- THE PROBLEM
Copy the data below word for word, starting at the line that contains "You are a computer-use agent. Image" and ending with the end of the data. Leave the pictures out of your copy.

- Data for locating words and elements
__________

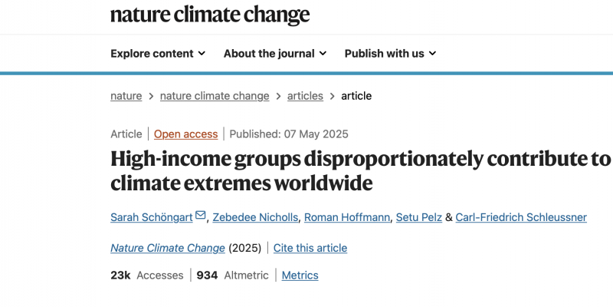Expand the Explore content menu

click(157, 53)
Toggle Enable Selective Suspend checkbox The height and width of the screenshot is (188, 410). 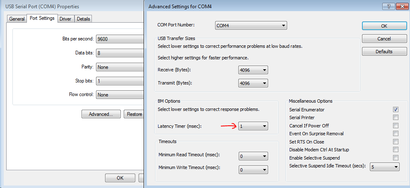[x=396, y=158]
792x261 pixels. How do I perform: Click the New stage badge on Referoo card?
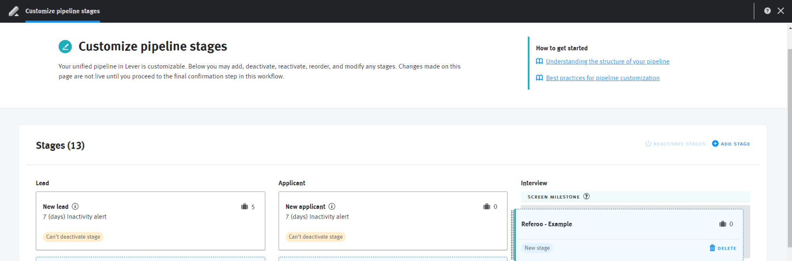537,248
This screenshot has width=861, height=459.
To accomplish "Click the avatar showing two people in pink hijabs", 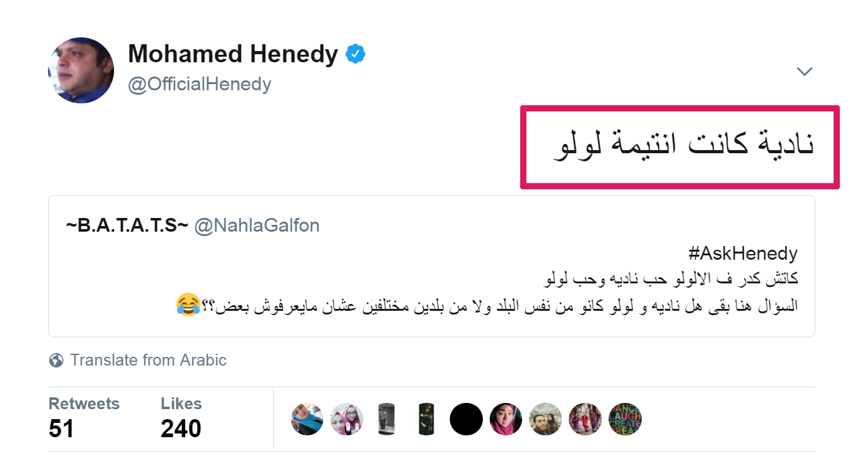I will tap(347, 419).

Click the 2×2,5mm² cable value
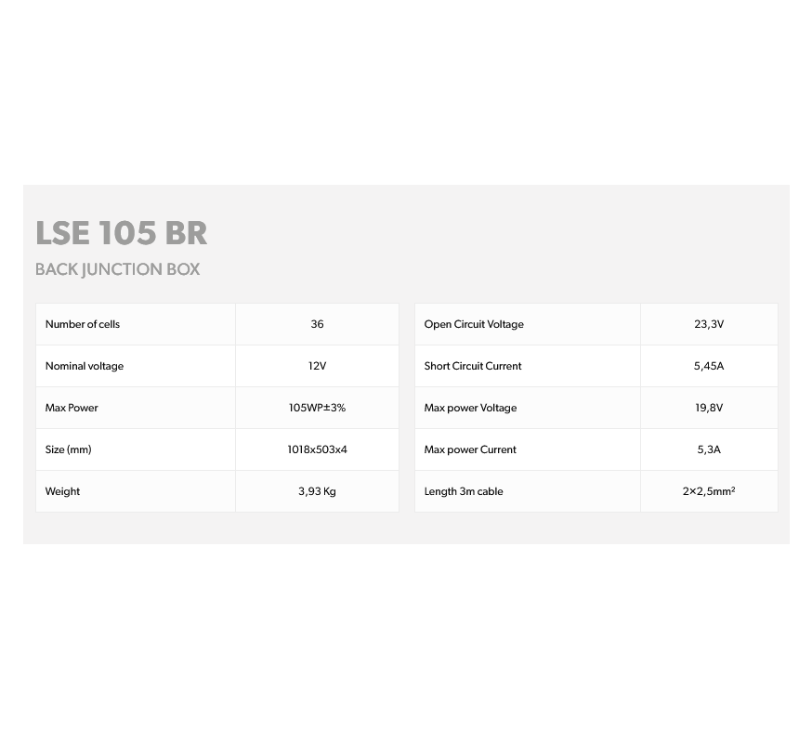pyautogui.click(x=709, y=491)
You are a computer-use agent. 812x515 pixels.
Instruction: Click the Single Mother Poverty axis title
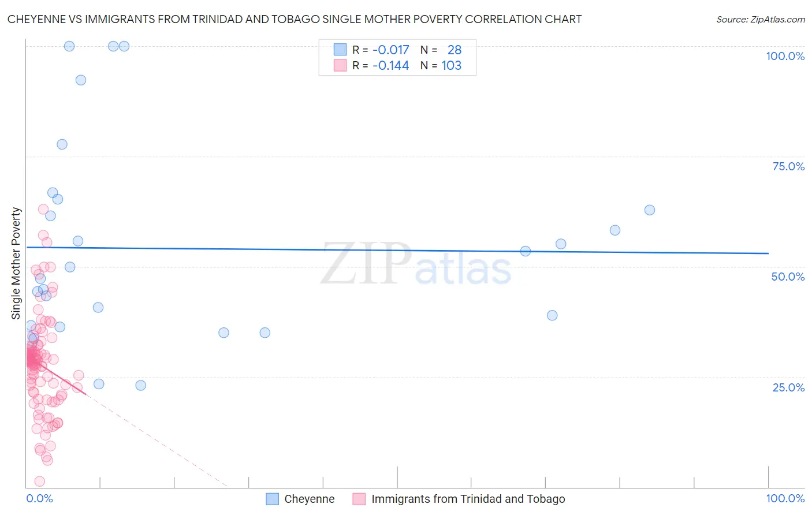16,263
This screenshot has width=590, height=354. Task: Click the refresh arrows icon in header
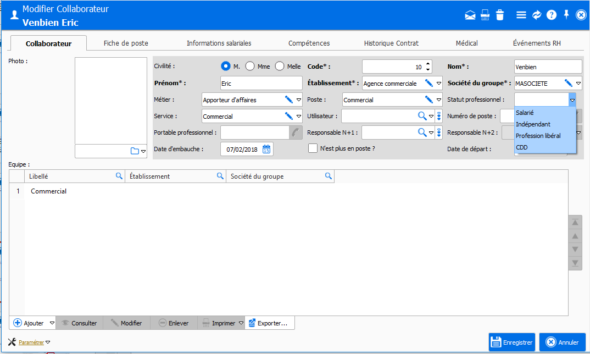click(537, 15)
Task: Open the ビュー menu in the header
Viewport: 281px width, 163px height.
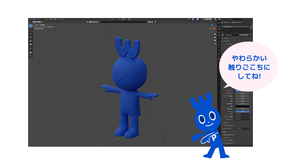Action: pos(47,19)
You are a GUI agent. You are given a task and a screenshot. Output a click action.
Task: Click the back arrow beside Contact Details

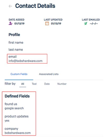coord(10,6)
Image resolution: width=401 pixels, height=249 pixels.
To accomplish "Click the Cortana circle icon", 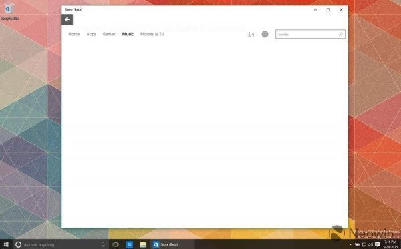I will pyautogui.click(x=18, y=244).
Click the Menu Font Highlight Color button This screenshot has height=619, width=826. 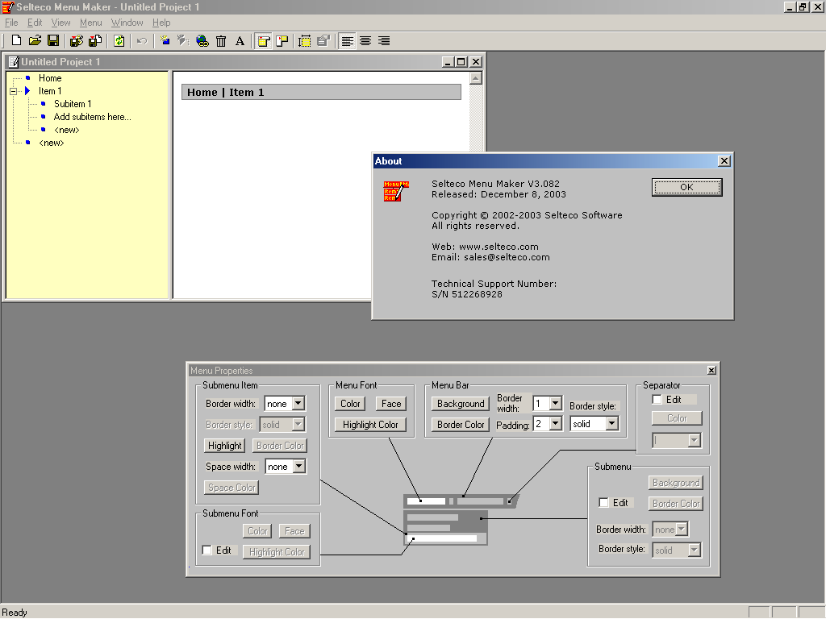tap(370, 425)
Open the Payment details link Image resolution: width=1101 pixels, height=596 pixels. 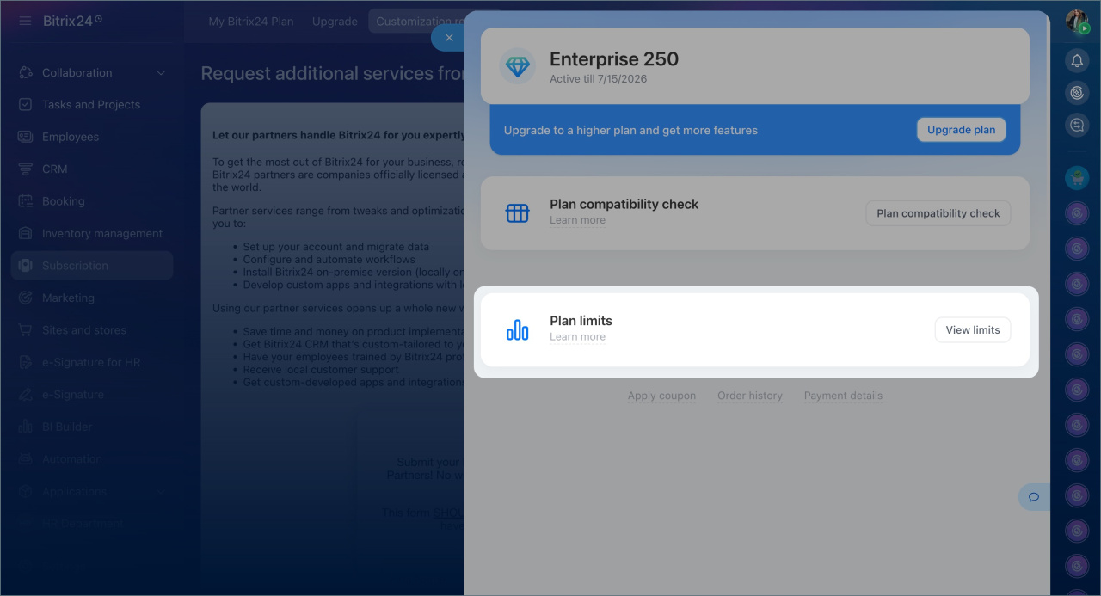[x=843, y=396]
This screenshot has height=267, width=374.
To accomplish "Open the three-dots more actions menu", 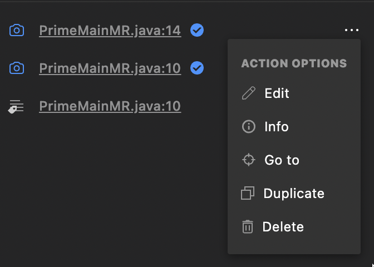I will (351, 31).
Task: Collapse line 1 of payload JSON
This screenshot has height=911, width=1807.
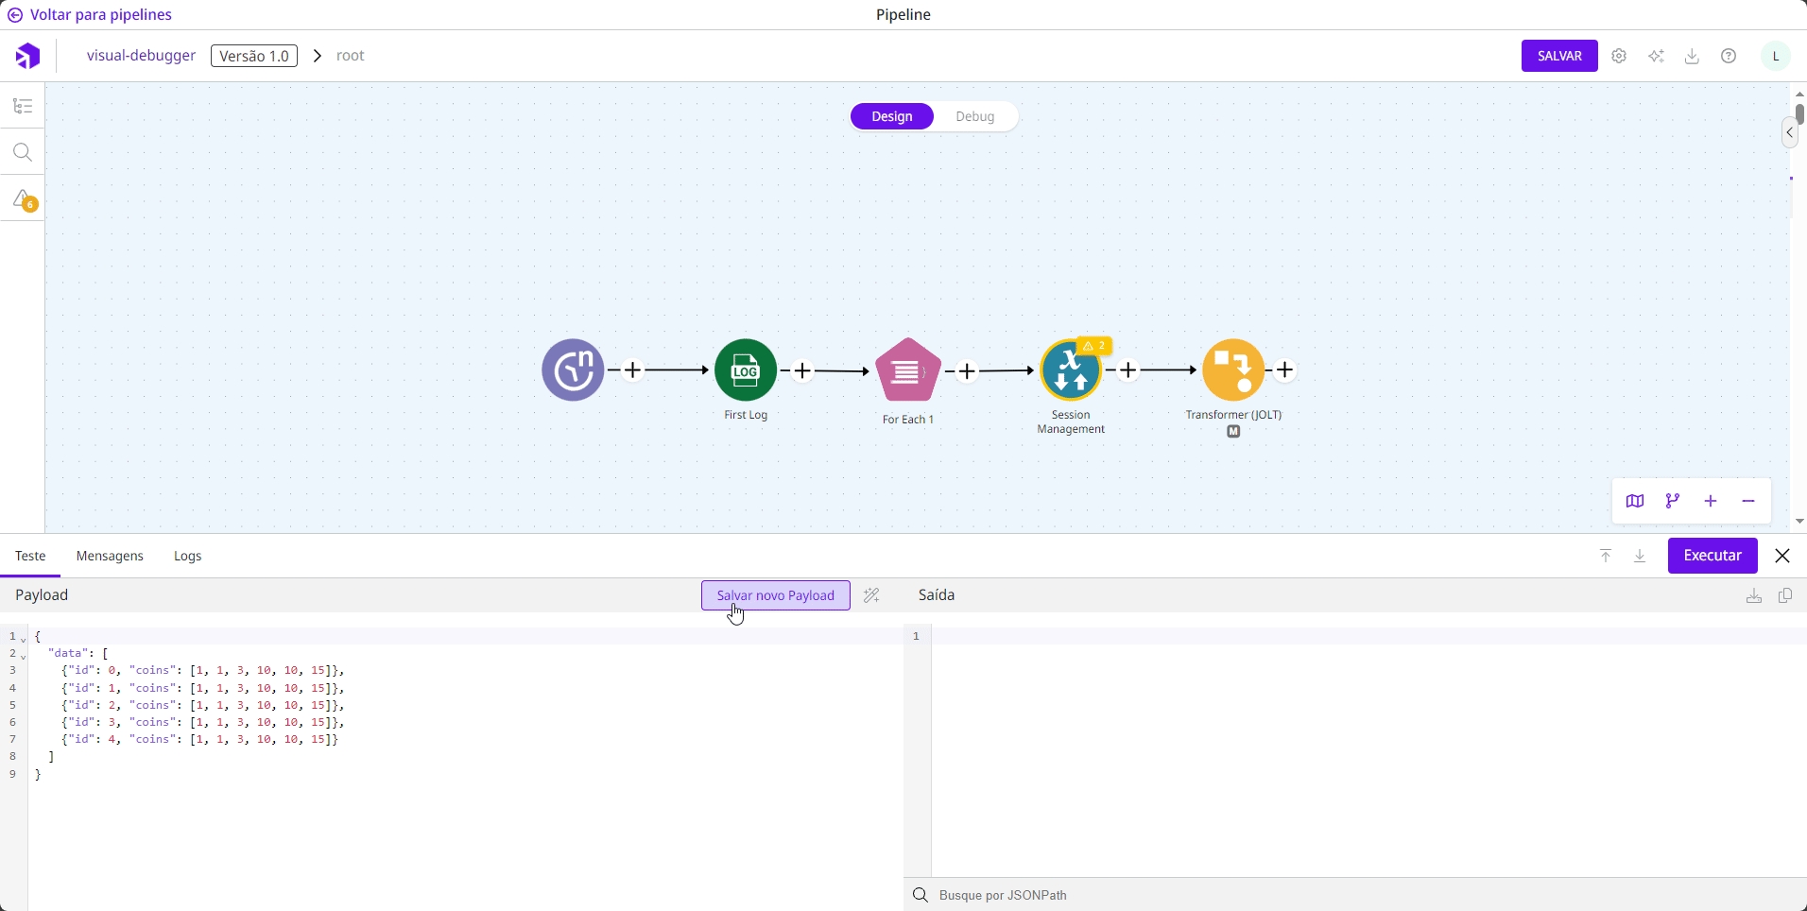Action: tap(24, 640)
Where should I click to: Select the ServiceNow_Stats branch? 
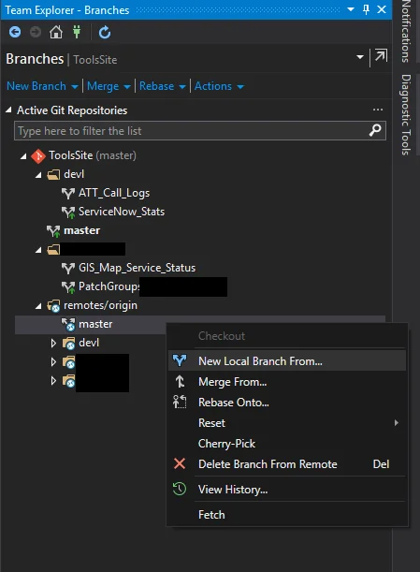122,212

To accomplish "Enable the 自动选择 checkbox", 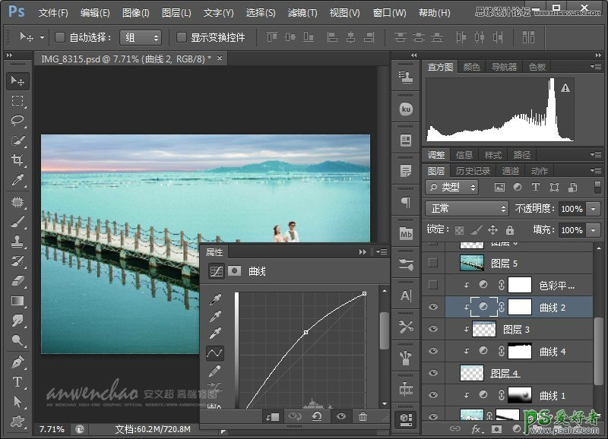I will pyautogui.click(x=60, y=37).
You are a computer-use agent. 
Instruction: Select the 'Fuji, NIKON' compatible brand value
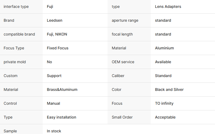coord(57,34)
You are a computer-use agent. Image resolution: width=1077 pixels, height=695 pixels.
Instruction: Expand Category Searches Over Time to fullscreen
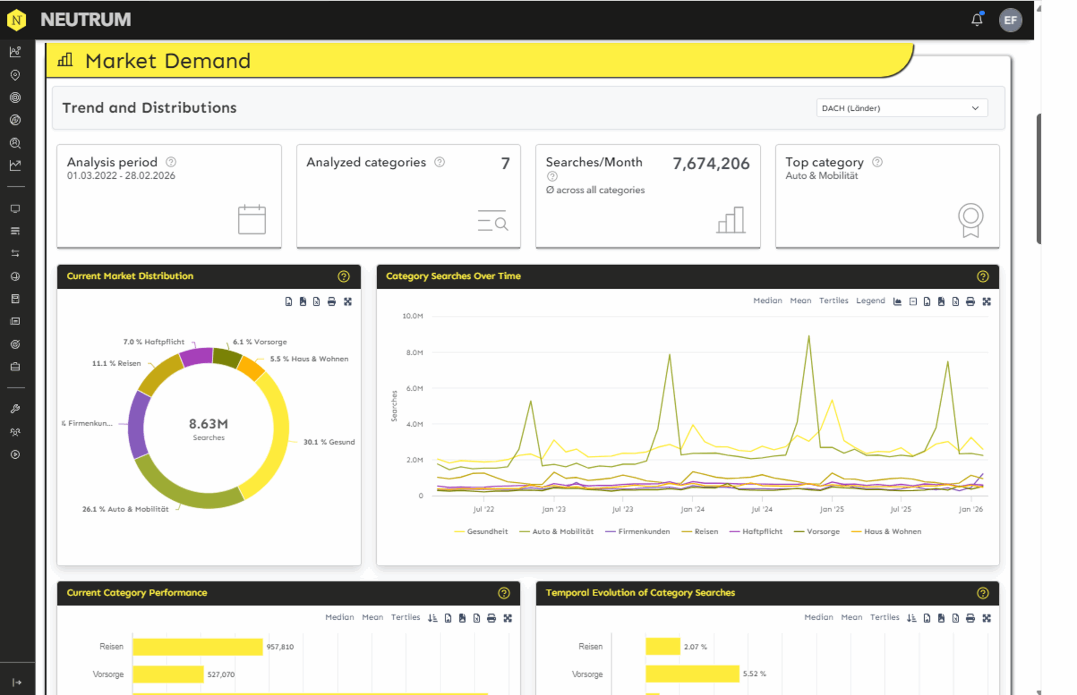point(987,301)
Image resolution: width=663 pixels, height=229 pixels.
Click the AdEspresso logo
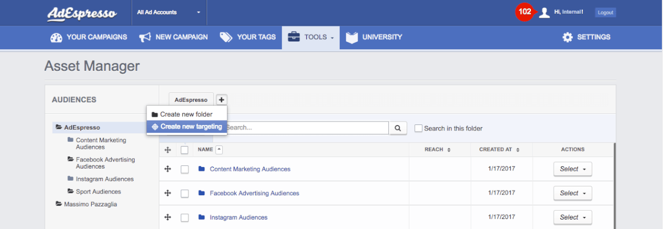click(x=82, y=13)
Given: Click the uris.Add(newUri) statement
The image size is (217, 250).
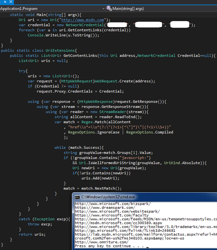Looking at the screenshot, I should click(99, 178).
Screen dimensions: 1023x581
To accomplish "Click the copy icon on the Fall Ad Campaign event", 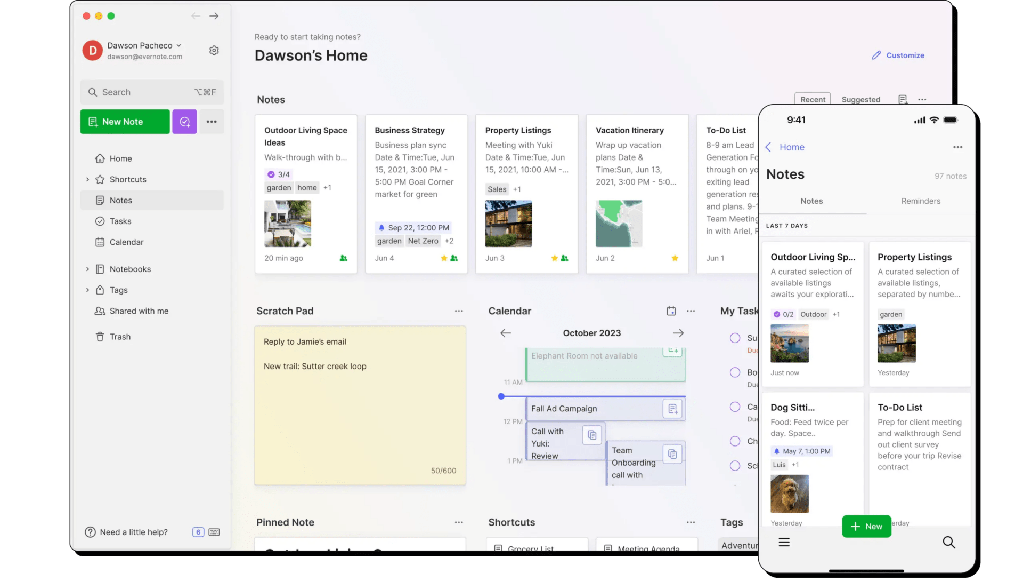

__________

- WRITTEN ANSWER
You are a computer-use agent. Image resolution: width=1077 pixels, height=695 pixels.
Instruction: Expand Category Searches Over Time to fullscreen
point(987,301)
Image resolution: width=663 pixels, height=229 pixels.
Click the AdEspresso logo
click(x=82, y=13)
Given: Click the uris.Add(newUri) statement
The image size is (217, 250).
Looking at the screenshot, I should click(99, 178).
Screen dimensions: 1023x581
To accomplish "Click the copy icon on the Fall Ad Campaign event", 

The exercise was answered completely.